### WHAT YOU HAVE TO DO
Look below and pull out each line with the word "pixels".

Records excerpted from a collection
━━━━━━━━━━━━━━━━━━━━━━━━━━━━━━
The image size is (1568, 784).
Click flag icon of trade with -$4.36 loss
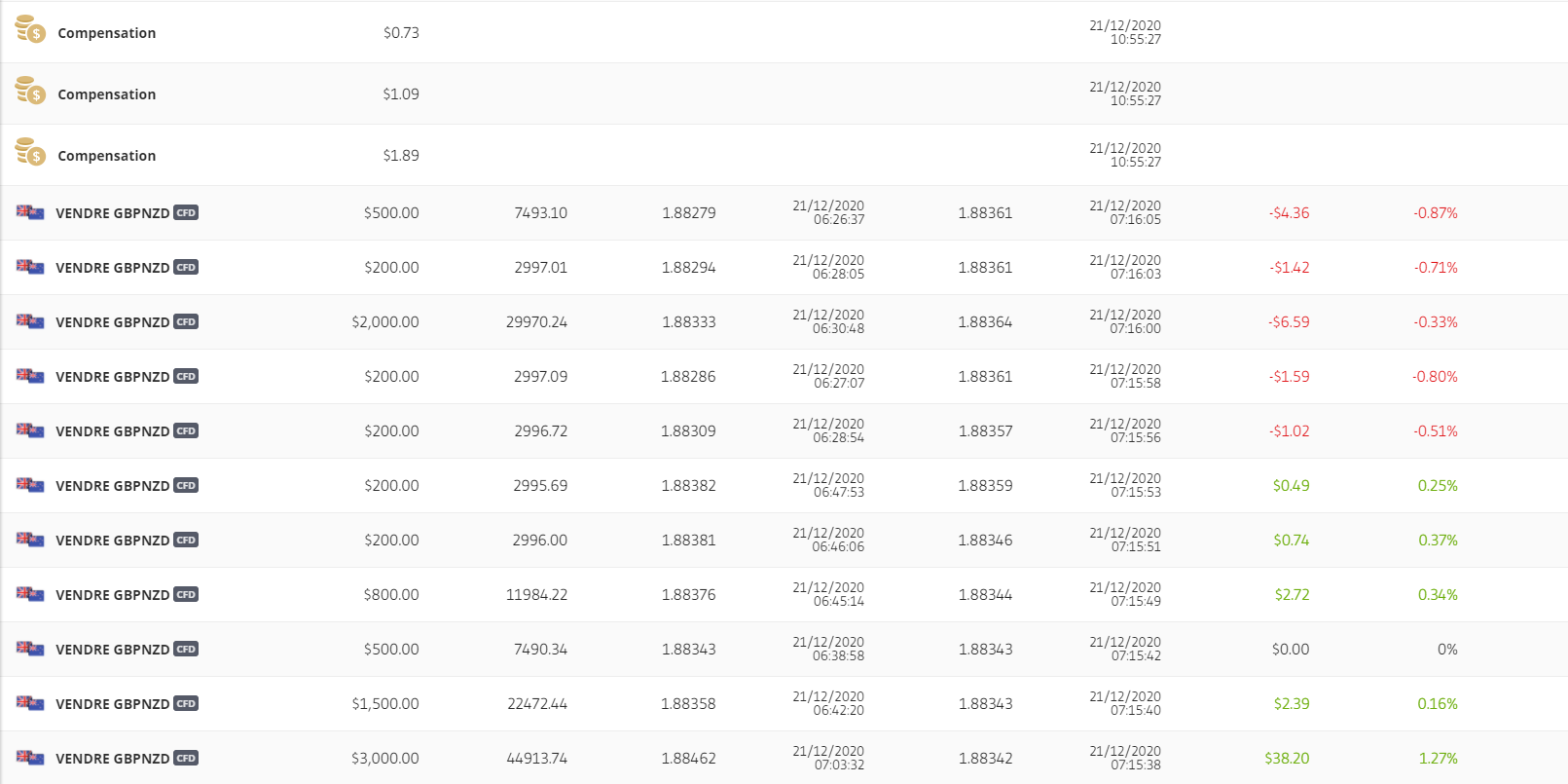pyautogui.click(x=30, y=212)
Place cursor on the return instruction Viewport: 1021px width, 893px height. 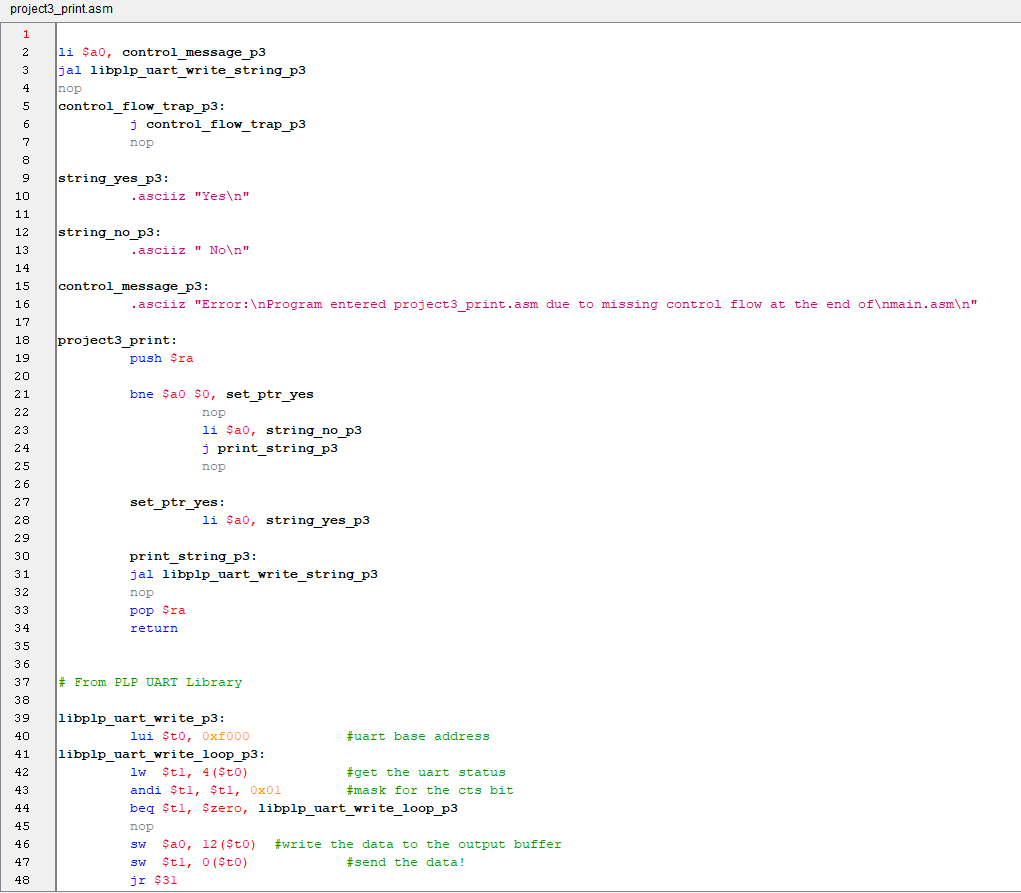point(153,628)

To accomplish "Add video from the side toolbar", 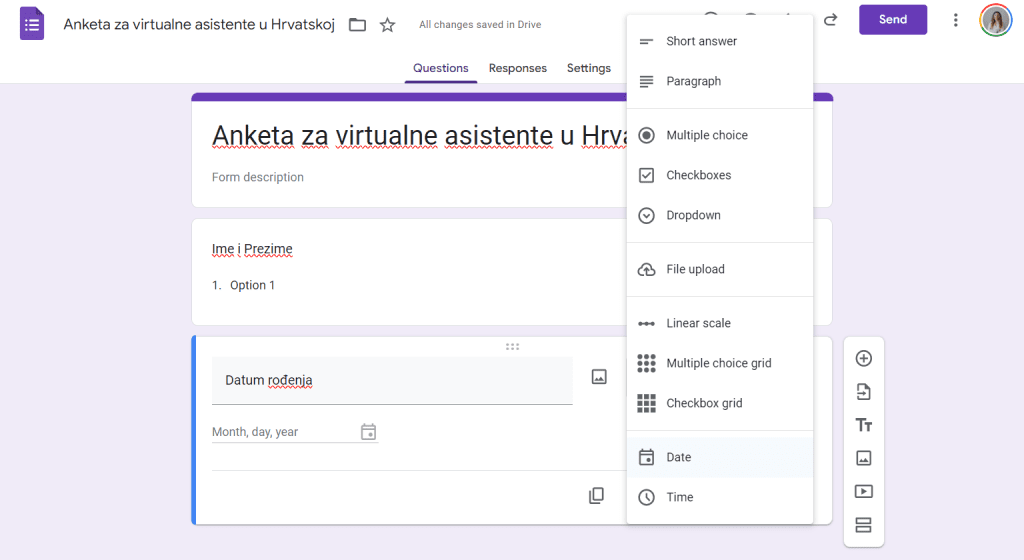I will coord(864,491).
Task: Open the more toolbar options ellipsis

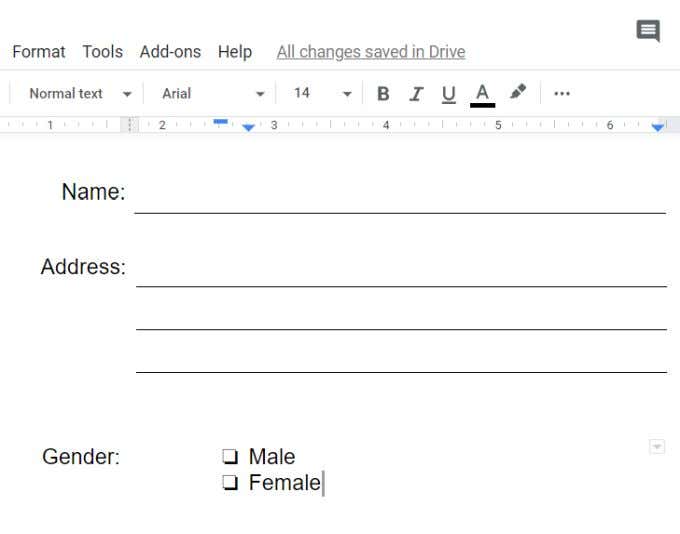Action: 562,93
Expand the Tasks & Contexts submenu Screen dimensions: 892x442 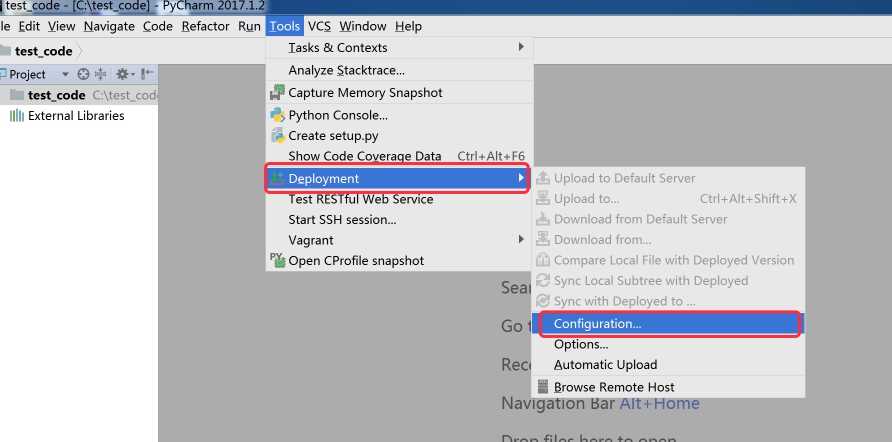pos(520,48)
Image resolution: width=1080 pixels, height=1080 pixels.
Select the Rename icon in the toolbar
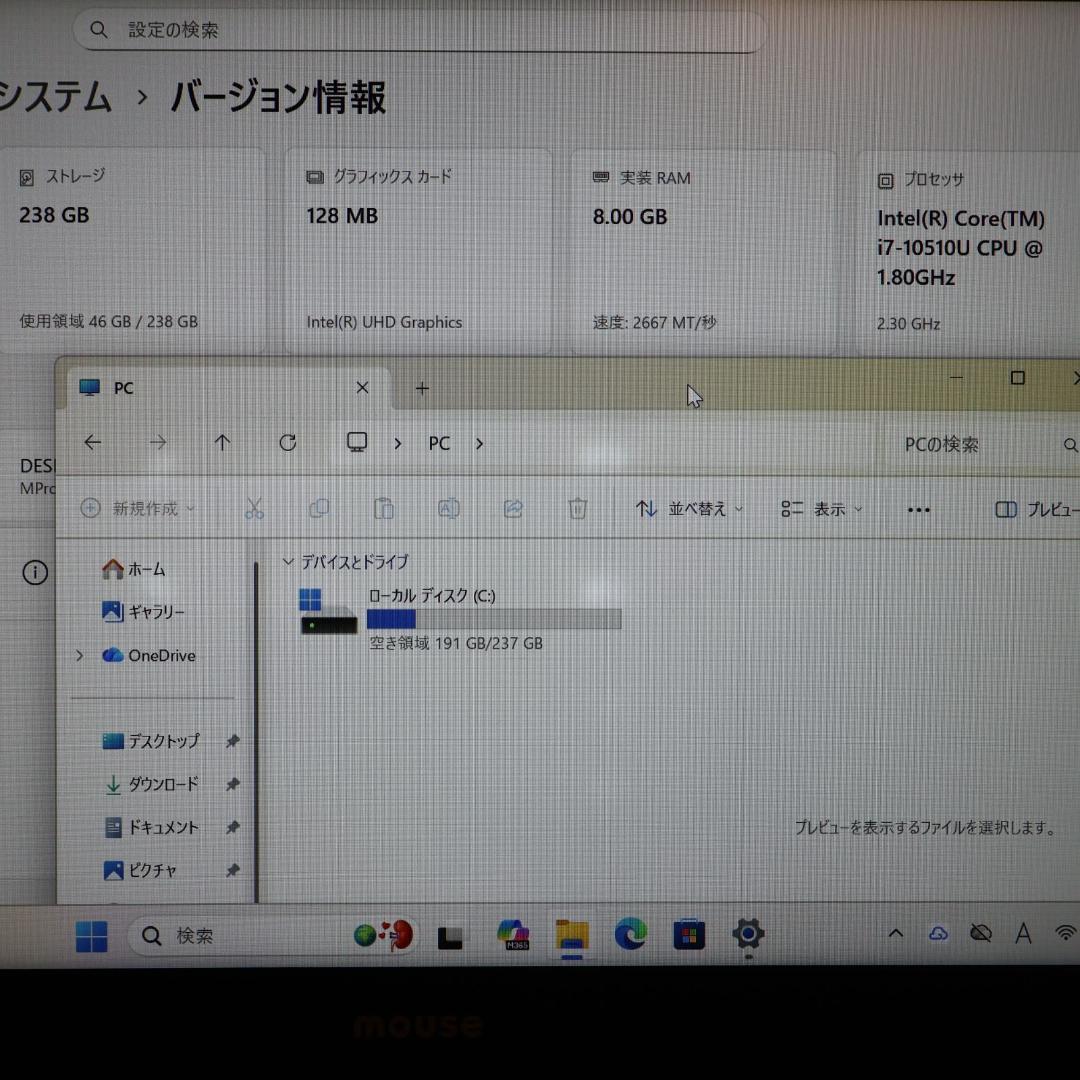click(448, 508)
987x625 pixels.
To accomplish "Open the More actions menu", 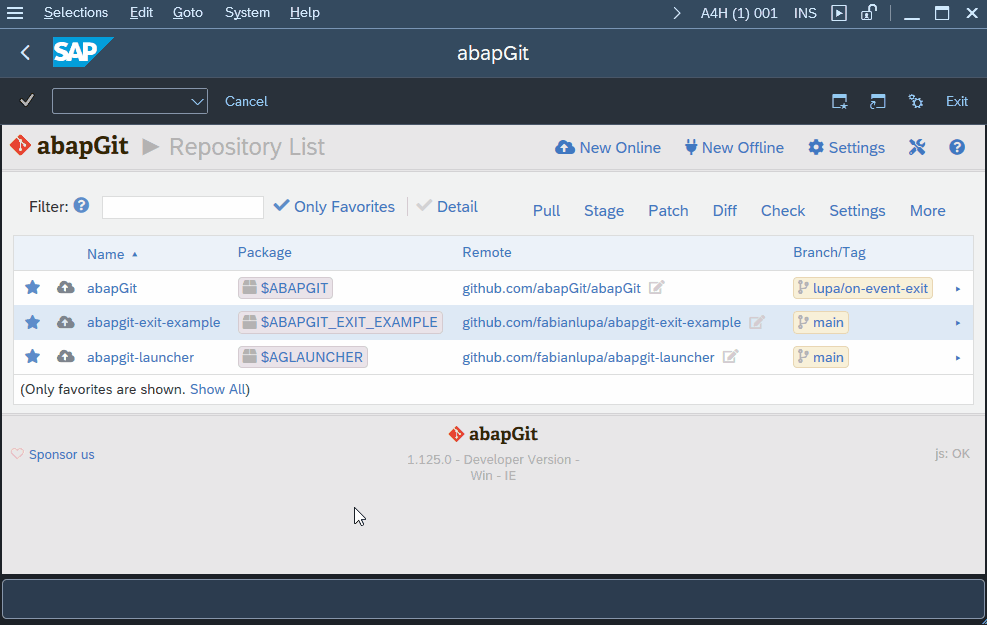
━━━━━━━━━━━━━━━━━━━━━━━━━━━━━━
### YOUR SOLUTION
Image resolution: width=1080 pixels, height=1080 pixels.
987x625 pixels.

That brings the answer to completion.